─── Material for the task ───

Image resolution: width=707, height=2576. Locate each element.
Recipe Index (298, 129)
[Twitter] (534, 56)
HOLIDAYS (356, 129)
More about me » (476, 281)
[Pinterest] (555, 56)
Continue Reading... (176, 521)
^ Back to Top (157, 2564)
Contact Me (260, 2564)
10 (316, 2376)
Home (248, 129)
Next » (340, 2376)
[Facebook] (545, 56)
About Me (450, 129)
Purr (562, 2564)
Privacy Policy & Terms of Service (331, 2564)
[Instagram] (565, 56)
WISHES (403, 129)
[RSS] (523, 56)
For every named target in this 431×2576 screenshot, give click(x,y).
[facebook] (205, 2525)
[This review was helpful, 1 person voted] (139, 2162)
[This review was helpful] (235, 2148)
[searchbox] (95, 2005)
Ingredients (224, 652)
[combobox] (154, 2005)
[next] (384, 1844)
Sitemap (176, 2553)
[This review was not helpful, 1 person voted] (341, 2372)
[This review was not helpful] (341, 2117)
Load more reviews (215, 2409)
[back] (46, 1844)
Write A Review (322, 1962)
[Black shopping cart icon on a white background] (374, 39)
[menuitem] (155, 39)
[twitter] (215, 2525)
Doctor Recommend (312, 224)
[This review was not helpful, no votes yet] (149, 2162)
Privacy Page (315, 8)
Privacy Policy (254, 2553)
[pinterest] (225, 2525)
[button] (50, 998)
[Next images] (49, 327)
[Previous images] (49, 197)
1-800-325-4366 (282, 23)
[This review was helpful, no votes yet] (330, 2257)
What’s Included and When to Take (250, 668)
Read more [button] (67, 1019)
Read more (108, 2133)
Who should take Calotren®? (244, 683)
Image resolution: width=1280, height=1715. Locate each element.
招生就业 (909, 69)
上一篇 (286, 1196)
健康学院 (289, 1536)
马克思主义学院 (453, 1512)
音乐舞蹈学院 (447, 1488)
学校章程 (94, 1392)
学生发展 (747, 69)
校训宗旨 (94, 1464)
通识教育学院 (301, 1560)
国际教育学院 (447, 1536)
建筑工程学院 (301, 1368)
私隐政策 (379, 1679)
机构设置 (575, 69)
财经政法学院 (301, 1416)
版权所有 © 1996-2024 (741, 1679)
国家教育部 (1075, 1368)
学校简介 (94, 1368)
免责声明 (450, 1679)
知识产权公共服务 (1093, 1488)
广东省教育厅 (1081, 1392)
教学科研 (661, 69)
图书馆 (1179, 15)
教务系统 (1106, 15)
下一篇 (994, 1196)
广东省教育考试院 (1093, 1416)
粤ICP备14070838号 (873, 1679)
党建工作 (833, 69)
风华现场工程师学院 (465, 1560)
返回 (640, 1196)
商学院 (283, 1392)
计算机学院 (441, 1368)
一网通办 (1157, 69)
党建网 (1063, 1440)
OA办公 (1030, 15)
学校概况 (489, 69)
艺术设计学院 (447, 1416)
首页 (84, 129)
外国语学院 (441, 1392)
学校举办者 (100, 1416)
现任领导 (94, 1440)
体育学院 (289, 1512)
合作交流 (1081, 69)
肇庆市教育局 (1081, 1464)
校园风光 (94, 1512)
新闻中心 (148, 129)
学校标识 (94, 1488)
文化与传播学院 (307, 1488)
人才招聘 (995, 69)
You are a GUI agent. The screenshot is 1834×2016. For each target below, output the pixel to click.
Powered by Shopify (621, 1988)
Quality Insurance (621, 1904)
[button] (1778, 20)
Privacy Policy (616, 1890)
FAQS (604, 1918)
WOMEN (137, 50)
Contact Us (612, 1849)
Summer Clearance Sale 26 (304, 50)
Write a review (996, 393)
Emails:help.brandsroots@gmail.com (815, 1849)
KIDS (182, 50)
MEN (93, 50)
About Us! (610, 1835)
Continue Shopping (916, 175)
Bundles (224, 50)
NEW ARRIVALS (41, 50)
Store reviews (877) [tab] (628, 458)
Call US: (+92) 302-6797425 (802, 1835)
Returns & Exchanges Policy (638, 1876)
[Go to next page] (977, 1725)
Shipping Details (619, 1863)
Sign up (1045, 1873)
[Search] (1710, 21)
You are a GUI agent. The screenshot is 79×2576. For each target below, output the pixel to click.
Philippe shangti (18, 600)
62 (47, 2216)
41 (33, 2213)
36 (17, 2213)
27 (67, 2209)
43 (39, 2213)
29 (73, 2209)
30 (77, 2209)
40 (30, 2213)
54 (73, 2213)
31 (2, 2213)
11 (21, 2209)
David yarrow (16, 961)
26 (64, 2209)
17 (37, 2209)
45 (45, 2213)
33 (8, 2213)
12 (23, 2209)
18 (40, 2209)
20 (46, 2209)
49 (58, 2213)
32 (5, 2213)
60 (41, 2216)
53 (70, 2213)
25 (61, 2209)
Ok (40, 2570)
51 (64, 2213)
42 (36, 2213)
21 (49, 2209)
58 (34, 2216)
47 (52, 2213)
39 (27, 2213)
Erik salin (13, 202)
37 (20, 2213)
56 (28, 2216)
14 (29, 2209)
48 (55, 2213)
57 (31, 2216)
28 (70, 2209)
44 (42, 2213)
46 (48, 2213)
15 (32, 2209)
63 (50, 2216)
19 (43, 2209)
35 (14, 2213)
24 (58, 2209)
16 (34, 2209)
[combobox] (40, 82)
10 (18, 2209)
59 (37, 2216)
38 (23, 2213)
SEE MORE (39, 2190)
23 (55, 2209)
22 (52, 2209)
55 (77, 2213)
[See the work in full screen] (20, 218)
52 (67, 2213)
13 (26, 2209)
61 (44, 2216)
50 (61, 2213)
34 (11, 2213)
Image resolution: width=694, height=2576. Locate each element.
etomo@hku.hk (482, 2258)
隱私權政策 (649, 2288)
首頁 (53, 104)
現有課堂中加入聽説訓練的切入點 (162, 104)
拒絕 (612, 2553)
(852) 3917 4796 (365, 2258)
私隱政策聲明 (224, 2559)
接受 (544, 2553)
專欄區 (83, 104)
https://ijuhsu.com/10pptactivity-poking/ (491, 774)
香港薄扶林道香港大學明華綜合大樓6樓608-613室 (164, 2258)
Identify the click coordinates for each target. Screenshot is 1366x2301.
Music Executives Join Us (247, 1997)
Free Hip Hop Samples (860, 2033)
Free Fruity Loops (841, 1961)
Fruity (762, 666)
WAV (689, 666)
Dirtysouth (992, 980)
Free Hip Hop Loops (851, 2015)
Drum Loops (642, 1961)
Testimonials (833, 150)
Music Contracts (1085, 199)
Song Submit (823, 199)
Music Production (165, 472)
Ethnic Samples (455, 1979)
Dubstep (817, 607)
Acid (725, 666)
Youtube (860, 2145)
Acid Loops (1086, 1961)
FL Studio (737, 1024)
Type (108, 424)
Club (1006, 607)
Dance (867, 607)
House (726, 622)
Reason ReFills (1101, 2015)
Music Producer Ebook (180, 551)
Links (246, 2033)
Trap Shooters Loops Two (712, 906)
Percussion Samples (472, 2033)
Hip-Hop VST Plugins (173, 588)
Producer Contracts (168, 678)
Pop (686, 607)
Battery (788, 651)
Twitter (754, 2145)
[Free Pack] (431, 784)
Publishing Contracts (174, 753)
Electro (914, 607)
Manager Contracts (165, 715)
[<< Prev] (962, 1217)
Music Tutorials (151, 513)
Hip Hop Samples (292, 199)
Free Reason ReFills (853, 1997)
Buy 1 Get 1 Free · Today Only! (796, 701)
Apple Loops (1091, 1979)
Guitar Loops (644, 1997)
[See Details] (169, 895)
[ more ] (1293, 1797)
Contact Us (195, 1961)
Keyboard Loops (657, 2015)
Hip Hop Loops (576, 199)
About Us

───

- **Directions**: What is needed is how many lines of the listing include the string "votes", given as a bare number.

- **Worked solution**: 2